Worldship: I am not sure I understand why inflation matters.
Epo: It explains why the Universe is homogenous and isotropic.
Worldship: Term definitions required.
Alkina: Well, homogenous means that the Universe looks pretty much the same from every location within it.
Alkina: And isotropic means that the Universe looks pretty much the same in every direction we look.
Worldship: And what does this have to do with the inflation of the early Universe?
Alkina: It explains why we pretty much see the same stuff, like galaxies, all throughout the Universe, and some of those objects are so far away from each other that they could not have communicated over the 13.8 billion years the Universe has existed. These galaxies did not move that far away from each other, it was the Universe itself that expanded between them.
What does it mean?
Homogeneous – Looks the same from every location.
Isotropic – Looks the same in every direction.
In human speak please!
Isotropy and homogeneity are two very closely related concepts that are important to astronomers. When we look up at the night sky from Earth, it looks pretty much the same no matter which direction we decide to look. While this is not true on small scales, like within our own galaxy (think of the faint band of the Milky Way that is visible at some times of the year), or even inside the local group of galaxies or the local supercluster, on very large volumes, large enough to contain many galaxy clusters and filaments, the Universe looks about the same in every direction. This is the concept of isotropy. Additionally, if we were to leave Earth and Milky Way and travel to some distant galaxy, looking up at the night sky we would still see pretty much the same large scale features we see here; galaxies, galaxy clusters and galaxy filaments. This is the concept of homogeneity.
The relationship between these concepts and the inflation of the early Universe is subtle, but important.
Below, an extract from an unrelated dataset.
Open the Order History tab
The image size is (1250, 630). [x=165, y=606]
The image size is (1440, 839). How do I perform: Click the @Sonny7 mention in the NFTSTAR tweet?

Astronomers ask questions like “why is the Universe homogenous and isotropic?” Put more specifically, astronomers wonder why the most distant regions on opposite sides of the sky look essentially the same. How did such regions get to have the same conditions of temperature, density, composition, etc, if they are so far apart that no communication could have ever taken place between them? Inflation helps to answer those questions by suggesting that the size of the Universe inflated extremely rapidly in a very short time, from an original size that was very small. It was so small that different regions were able to share energy and material, homogenizing conditions between them. Then, at a very early epoch in the history of the Universe (when it was a tiny fraction of a second old), something happened to cause space to expand extremely rapidly. Space was created so rapidly between adjacent regions that even light was not able to cross between them. This expansion, though it lasted for much less than a second, carried what were originally neighboring regions to very great distances, so it now appears that they could not have ever been in contact. While the rapid expansion of the inflationary epoch has stopped, the Universe is still expanding today.